J’ai un drôle de nom! Je trouve que ça sonne mal! À l’époque du EP, je ne voulais pas mon nom. Je voulais imager le projet, dans ses racines folk. Un côté western à la Sergio Leone. Je voulais aussi contraster avec la douceur du EP, dans mon nom.

Une personne inséparable à ta musique est Benoit Villeneuve, alias Shampouing.

C’est le seul qui est là depuis le début de l’aventure. Il a accepté dès le départ de jouer avec moi. À la base, c’est un guitar hero, et moi je lui ai dit de faire la même chose, mais sur une guitare acoustique et est né cette couleur-là. Oui, Tire le Coyote c’est mon projet, mais il est indissociable.

On sent une soif d’authenticité chez Tire le Coyote. Ce n’est pas évident de toujours être authentique dans l’industrie musicale, elle ne t’écoeure pas trop?

Je me démène en me posant pas trop de questions. Je fais des choses qui me touchent. Je n’écris pas pour faire plaisir, ou pour passer à la radio. En étant autodidacte, j’ai toujours accordé beaucoup d’importance à l’instinct et à la spontanéité. Peut-être qu’elle vient de là l’authenticité qu’on me colle. J’accepte les imperfections. Dylan et Young, ils ne reprenaient pas leur chanson 27 fois en studio. Neil Young enregistre encore en one take. Il y a de quoi de profondément humain là-dedans. Ce qui m’intéresse dans l’art, c’est l’humanité qui en ressort. L’authenticité vient toute seule.

Je vais au-delà de cirque. Je suis devant un humain et je parle à lui.
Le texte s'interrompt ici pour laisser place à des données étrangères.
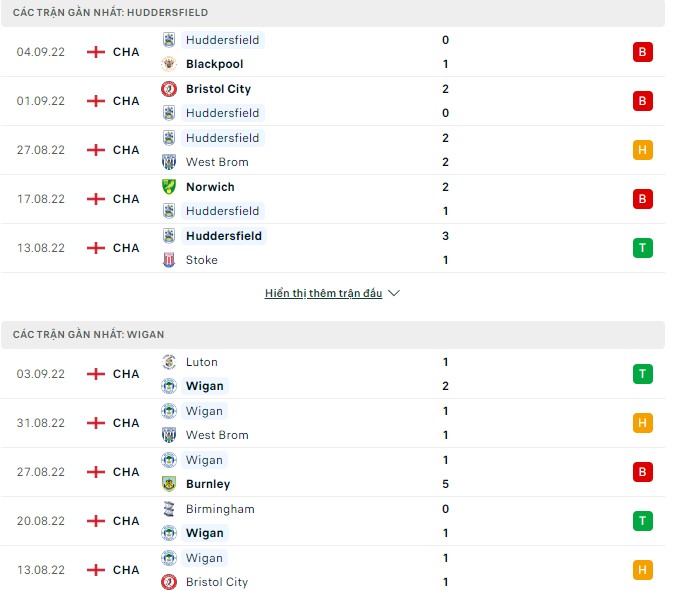Click West Brom crest in Huddersfield section
The height and width of the screenshot is (591, 675).
(168, 162)
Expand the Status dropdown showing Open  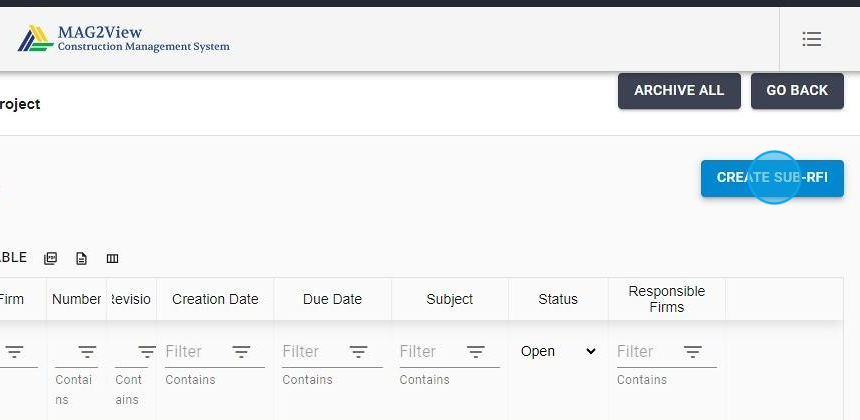point(558,352)
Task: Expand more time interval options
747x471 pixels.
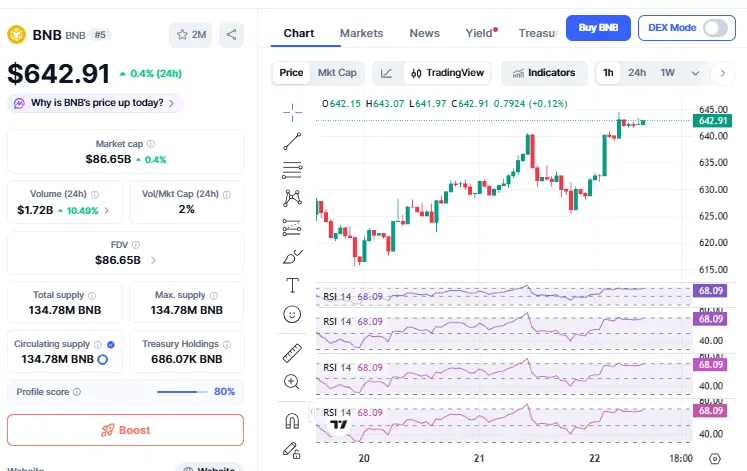Action: (x=695, y=73)
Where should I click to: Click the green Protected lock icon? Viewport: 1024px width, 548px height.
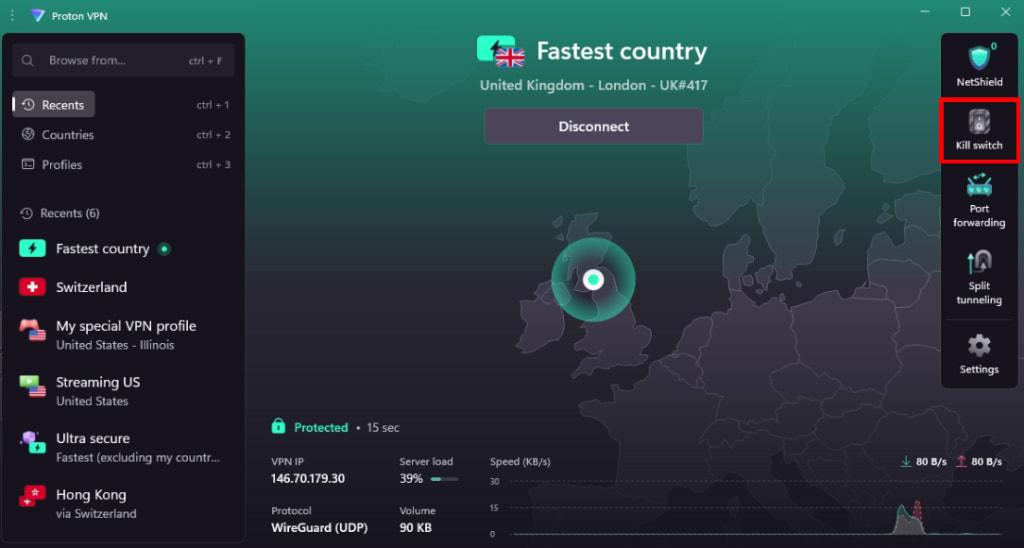tap(278, 427)

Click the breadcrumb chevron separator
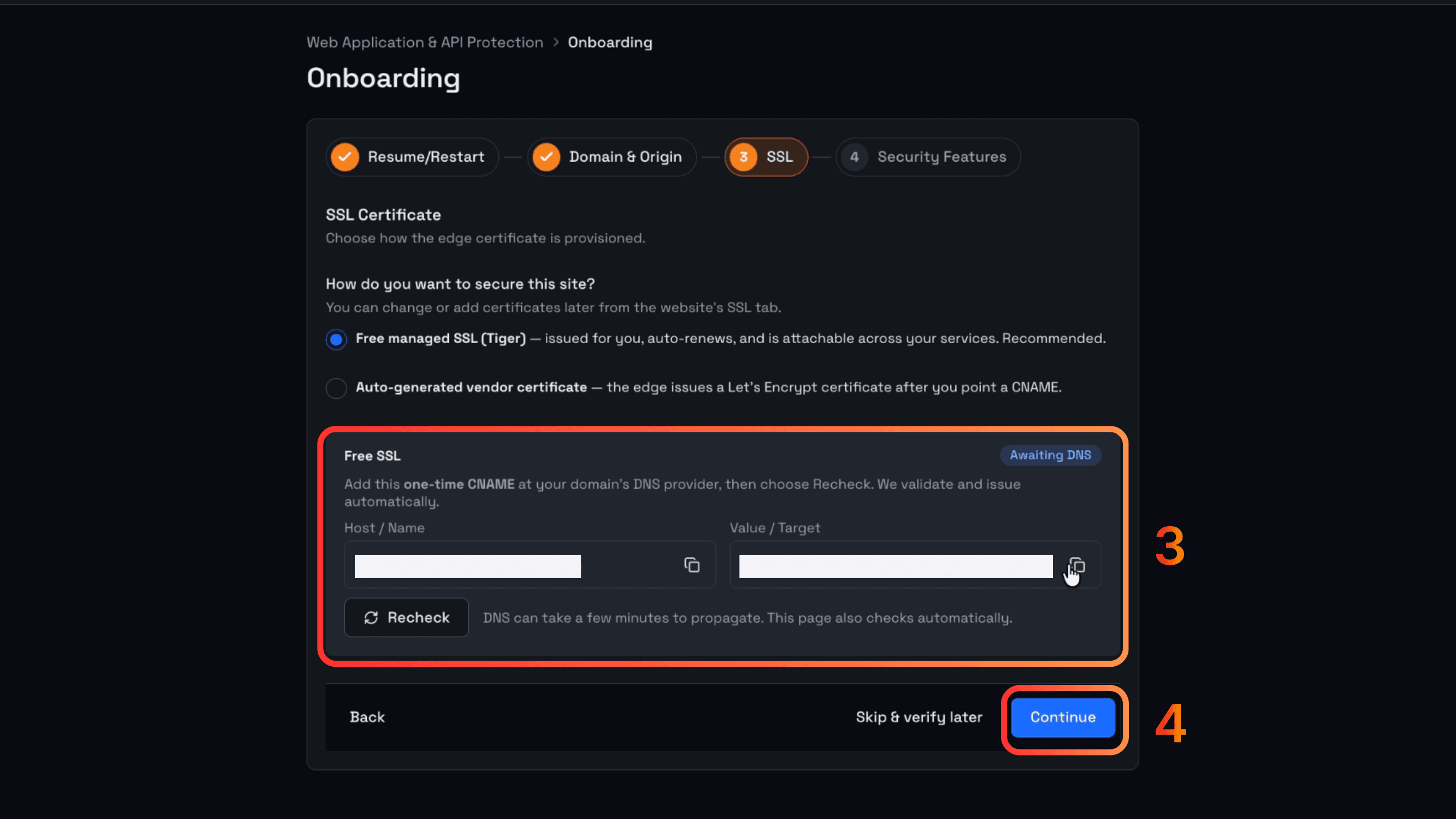555,42
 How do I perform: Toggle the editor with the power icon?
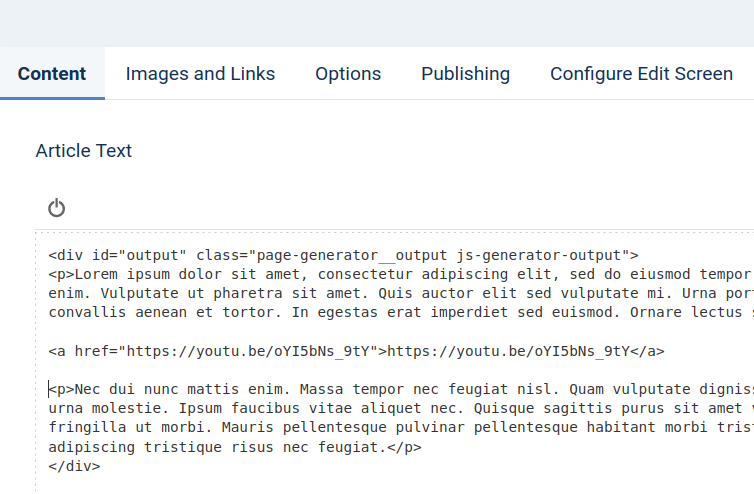tap(56, 208)
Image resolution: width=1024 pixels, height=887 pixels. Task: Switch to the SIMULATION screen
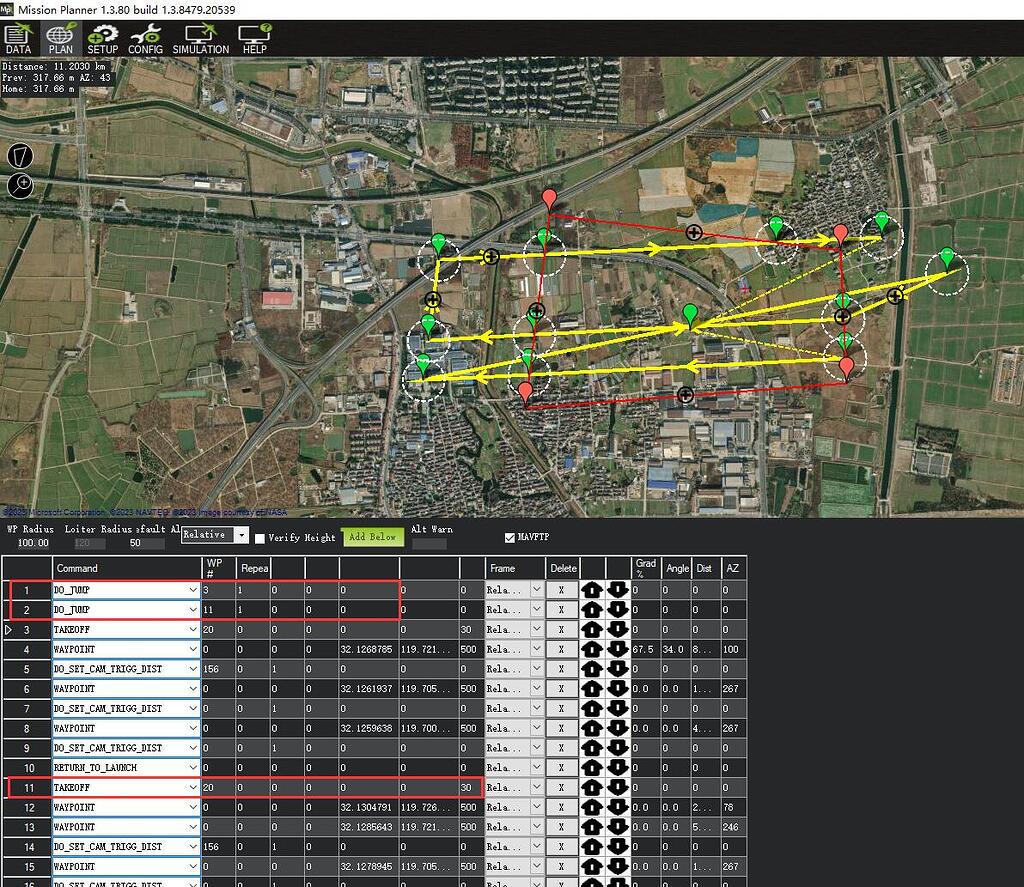200,38
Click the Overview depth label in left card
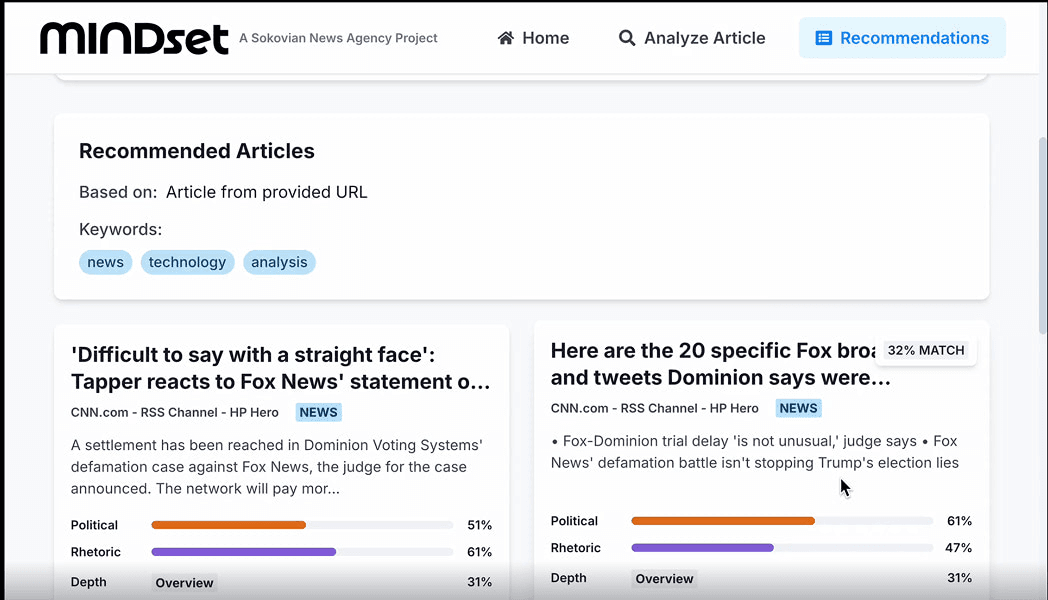The image size is (1048, 600). coord(184,583)

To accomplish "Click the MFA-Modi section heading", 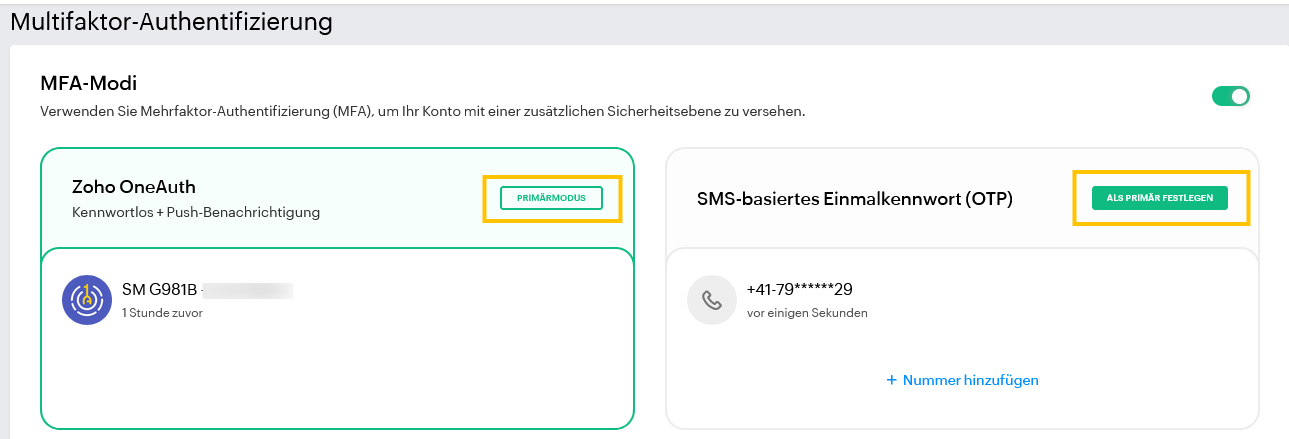I will (88, 83).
Que je sois à CKRL ou à TVA, je parle à quelqu’un. Je regarde les choses comme ça. J’ai envie de faire de la musique, j’ai besoin de faire des entrevues, de me mêler à cette industrie, de faire des entrevues dans des postes que je n’écoute pas, mais je ne change pas ma manière d’être, qu’importe où je vais ou où je suis.

Rêves-tu de la France? Du milieu anglophone? De plus grandes tournées?

Maintenant oui! Je pense que je suis quelqu’un d’angoissé qui veut que les choses avancent, mais qui se met des freins lui-même. Une peur que ça aille trop vite. Depuis 6 mois, je ne fais que de la musique. Je peux maintenant le faire et je n’ai jamais eu autant le goût de continuer à faire ça. Composer des tounes, c’est un des plus beaux moments d’extase dans ma vie. Si ça passe par la France, si c’est par le milieu anglophone, ça sera ça. Je pense que ma musique peut plaire dans le reste du Canada, aux États-Unis. On est rendu solide, mes musiciens et moi. Il y a une volonté de jouer le plus possible.

On te colle au vieux folk, aux artistes profonds, aux textes soignés… As-tu des plaisirs coupables?

(rires) Bien oui! J’adore les Trois Accords, c’est niaiseux, mais c’est bien fait! Le dernier est excellent! Faut pas penser que je suis toujours dans mon élément et que j’écoute toujours des choses profondes!